#### [GIVEN PASSAGE]
● ● ●

Commission’s climate course
European Commission president José Manuel Barroso yesterday (22 January) at last delivered his parting shot on climate policy, after months of rumour and speculation. The four climate and energy areas covered in the documents have been closely watched because they focus on two of the EU’s most controversial issues – emissions reduction and energy sovereignty.
2030 CLIMATE TARGET
Schedule: political backing in March, legislation by 2016
The Commission has opted not to renew the current 20-20-20 strategy for the following decade. In 2008 Barroso and European Union leaders set three targets for 2020: a 20% reduction in emissions compared to 1990 levels, a 20% share of energy from renewable sources and a 20% increase in energy efficiency. The first two were binding, while the third was an indicative goal.
Yesterday’s communication proposes a binding EU-wide target to reduce emissions by 40% from 1990 levels by 2030. This is in line with the Commission’s long-term plan for an 80% reduction by 2050. The target can only be met by measures taken within the EU, unlike the 2020 target, which could be met by financing projects in the developing world.

● ● ●

#### [RAW DATA]
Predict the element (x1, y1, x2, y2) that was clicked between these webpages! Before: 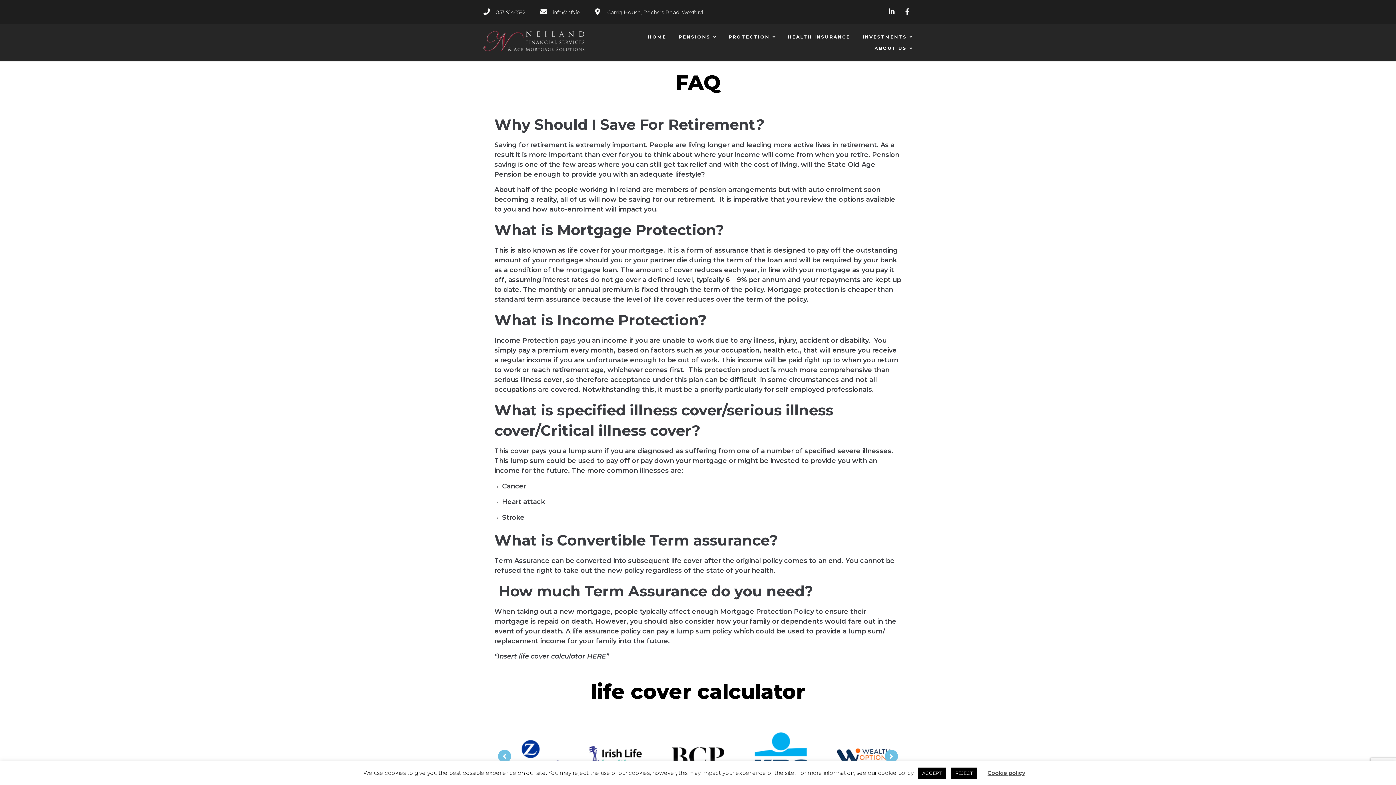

● ● ●

#### [LIST OF TASKS]
• A. According to the climate policy article, what emissions reduction does the Commission's long-term plan aim for by 2050?
• B. Render this sentence from the climate policy article in French: "The Commission has opted not to renew the current 20-20-20 strategy for the following decade."
• C. Set down the climate policy article's text between "2030 CLIMATE TARGET" and "the developing world.", inclusive.

#### [PROBLEM SOLUTIONS]
• A. An 80% reduction.

• B. La Commission a choisi de ne pas renouveler l'actuelle stratégie 20-20-20 pour la décennie suivante.

• C.
2030 CLIMATE TARGET
Schedule: political backing in March, legislation by 2016
The Commission has opted not to renew the current 20-20-20 strategy for the following decade. In 2008 Barroso and European Union leaders set three targets for 2020: a 20% reduction in emissions compared to 1990 levels, a 20% share of energy from renewable sources and a 20% increase in energy efficiency. The first two were binding, while the third was an indicative goal.
Yesterday’s communication proposes a binding EU-wide target to reduce emissions by 40% from 1990 levels by 2030. This is in line with the Commission’s long-term plan for an 80% reduction by 2050. The target can only be met by measures taken within the EU, unlike the 2020 target, which could be met by financing projects in the developing world.